As a prelude to determining the genome-wide pattern of CpG methylation, we have surveyed the pattern of CpGs over the human genome (31) and have calculated the prevalence of CpGs with respect to various gene-related features as annotated by the RefSeq database (32). By foregoing the use of threshold-based definitions of CGIs, we were able to uncover the existence and catalog the membership of two classes of promoters based on their CpG content: 72% of promoters with high CpG concentrations (HCG) and 28% of promoters whose CpG content was characteristic of the overall genome [low CpG concentration (LCG)]. By cataloging the promoters of the two classes, we were also able to analyze the differences in CpG distributions, mutation rates, and expression profiles.


Although CpGs occur ≈25% as often over the whole human genome as would be expected based on the GC content, their presence is elevated relative to this background level in exons and upstream regions of genes (Table 1). At any given distance from the transcription start site (TSS), exons are similarly enriched for CpGs compared to introns. We infer that the retention and enrichment of CpGs in exons stems from coding constraints, which strongly limit the range of acceptable mutations, because noncoding exons closely resemble introns in their CpG content (Fig. 1A). Furthermore, our analysis of the CpG occurrence with respect to the coding frame is consistent with this claim (Table 4, which is published as supporting information on the PNAS web site). In addition to their prevalence in exons, CpGs are also relatively enriched around the TSS. In fact, the enrichment pattern peaks sharply close to the core promoter 15 bp upstream of the TSS and extends symmetrically to ≈2 kb from the TSS (Fig. 1B). Within individual promoters, CpGs tend to come in clusters (data not shown), implying that the enrichment pattern reflects an average across many CpG islands, which tend to appear close to the core promoter and show no preference for being upstream or downstream.

Fig. 1.
Patterns of CpG occurrence with respect to gene features. The measures were made on overlapping segments aligned with respect to the TSS and identified by the distance of the midpoint from the TSS. The analysis included all (15,880) RefSeq genes for which ...
Table 1.
Overview of CpG distribution in the human genome

Two Promoter Classes. Considering only the average pattern of CpG occurrence around the TSS conceals the existence of two distinct promoter classes. The distribution of promoters' normalized CpG content is bimodal and can be approximated by a mixture of two Gaussian curves with means of 0.23 and 0.61 normalized CpG content and relative abundances of 28% and 72%, respectively (Fig. 2A). It is unlikely that the bimodality can be explained by AT-rich and GC-rich isochores, because the distribution of GC content is distinctly unimodal (Fig. 2B). Taking the intersection of the Gaussian curves as a decision boundary, we assign a promoter to class LCG if the normalized CpG content of the 3 kb centered at the TSS is <0.35, and we assign a promoter to class HCG otherwise. This partitioning allocates 4,575 promoters (along with the corresponding genes) to the LCG class and 11,305 promoters to the HCG class, although there is minor cross-contamination because of the overlap between the curves.
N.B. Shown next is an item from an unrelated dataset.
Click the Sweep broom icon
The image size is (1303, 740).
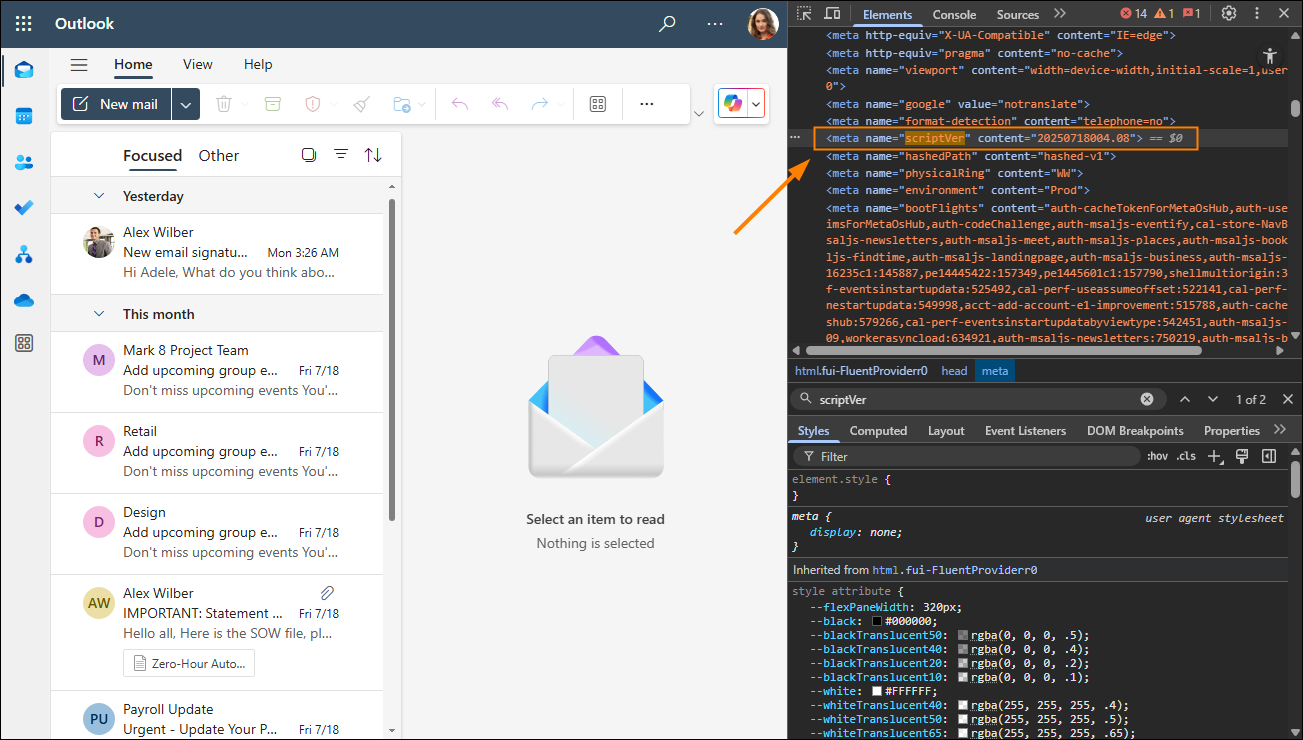(361, 103)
Reexamining the pattern of CpG occurrence around the TSS, there is a striking difference between the two classes. Whereas HCG promoters exhibit a prominent peak in the frequency of CpG centered some 15 bp upstream of the TSS, the CpG frequency for LCG promoters is relatively flat except for a small increase near the TSS (Fig. 2 C and D, lower curves). The most straightforward explanation for this qualitative difference between the classes is that all of the HCG promoters contain CGIs, and all of the LCG promoters lack them.

Fig. 2.
Distribution of promoters with respect to CpG properties. (A and B) Histograms of normalized CpG fractions (A) and GC content (B) of 3-kb regions around TSSs. The y axis counts the number of promoters with the given CpG or GC content in the 3 kb centered ...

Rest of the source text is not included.